Pattern Recognition
(Blue Ant #1)
by William Gibson
Hardcover, 356 pages
Published February
3rd 2003 by Putnam Adult (first published 2003)
ISBN 0399149864
(ISBN13: 9780399149863)
Edition
language: English
Series: Blue Ant #1
Characters: Hubertus Bigend
Literary
Awards: Locus Award Nominee for Best
Science Fiction Novel (2004), Arthur C. Clarke Award Nominee (2004), British
Science Fiction Association Award Nominee for Best Novel (2004)
Pattern Recognition's major theme considers humans' tendency to see order out of chaos, patterns when there are none. Other themes include branding, marketing, and consumerism, among others. The multiple themes that require abstractions on top of abstractions left me cold and not invested. I am empathetic to the dangers of consumerism, branding, and the post-modern marketing conceit wherein you are designated as "cool" and being a rebel for using a certain product. Of course, if you use that product, you are possibly succumbing to the marketing and not cool or a rebel.
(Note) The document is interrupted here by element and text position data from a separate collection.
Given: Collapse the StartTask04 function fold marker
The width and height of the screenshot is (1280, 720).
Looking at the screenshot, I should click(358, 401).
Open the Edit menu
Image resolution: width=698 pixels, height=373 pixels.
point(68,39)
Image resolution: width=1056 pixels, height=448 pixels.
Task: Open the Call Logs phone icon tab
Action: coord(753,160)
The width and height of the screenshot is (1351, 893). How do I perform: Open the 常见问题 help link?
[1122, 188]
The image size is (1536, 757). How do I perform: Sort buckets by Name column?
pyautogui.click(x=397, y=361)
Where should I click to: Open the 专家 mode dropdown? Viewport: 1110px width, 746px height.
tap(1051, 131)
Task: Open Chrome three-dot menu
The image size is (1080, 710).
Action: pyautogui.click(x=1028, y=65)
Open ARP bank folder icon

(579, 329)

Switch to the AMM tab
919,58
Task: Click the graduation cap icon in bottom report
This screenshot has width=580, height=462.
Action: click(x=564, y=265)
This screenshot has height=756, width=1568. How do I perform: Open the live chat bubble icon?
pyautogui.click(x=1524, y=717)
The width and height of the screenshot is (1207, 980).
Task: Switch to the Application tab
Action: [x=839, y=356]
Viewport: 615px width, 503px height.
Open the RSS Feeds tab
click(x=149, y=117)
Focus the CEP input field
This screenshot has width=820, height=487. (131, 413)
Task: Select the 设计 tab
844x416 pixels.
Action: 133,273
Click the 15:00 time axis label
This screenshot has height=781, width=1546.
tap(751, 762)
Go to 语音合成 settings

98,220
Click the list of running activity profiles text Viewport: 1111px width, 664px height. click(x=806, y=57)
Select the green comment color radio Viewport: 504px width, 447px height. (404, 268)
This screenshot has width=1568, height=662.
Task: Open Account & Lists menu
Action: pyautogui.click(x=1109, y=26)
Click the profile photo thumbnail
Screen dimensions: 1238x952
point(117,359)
David Foster Wallace discussed this in his essay "E Unibus Pluram: Television and U.S. Fiction." DFW cites the (now almost forgotten) Sprite campaign "Image is Nothing! Thirst is Everything!" From the essay: "Above all, of course, the audience is not supposed to recognize the absurdity of products being billed as distinguishing individuals from crowds in order to sell to huge crowds." I am also simpatico with the main theme that our advanced primate evolution doesn't get us beyond seeing Mother Mary on the surface of a squash. That's a crude way to put it - in other words, humans want order and organization in their lives and sometimes events, people, etc., simply can't be ascribed order and that's a source of anxiety. We then find order out of randomness to help dispel this anxiety.
It's a coincidence (is it? Or is Gibson reading my mind?! Ahem.) that just today Gibson tweeted an article from Psychology Today about apophenia - the tendency of humans to see patterns in randomness. After reading this, I probably shouldn't wax flippant about our advanced primate evolution - it's far better (from an evolutionary standpoint) to find patterns when there are none vs. not finding a pattern when there IS one.
Despite my affinity for these themes, I simply don't think Gibson's combination and explication of them makes a good story. All of the underlying themes are quite interesting, but I learn more from the non-fiction material concerning these concepts and therefore find the non-fiction material also more engaging.
His prose is always very good, but I also must admit that it felt too... precious(?) at times - "The spent match makes a tiny ceramic sound when he drops it into the ashtray. "
Perhaps the book is too smart for me and I just don't "get" it. In any event, moving on, and debating whether or not I want to read the other books in the "Blue Ant" or "Bigend" series.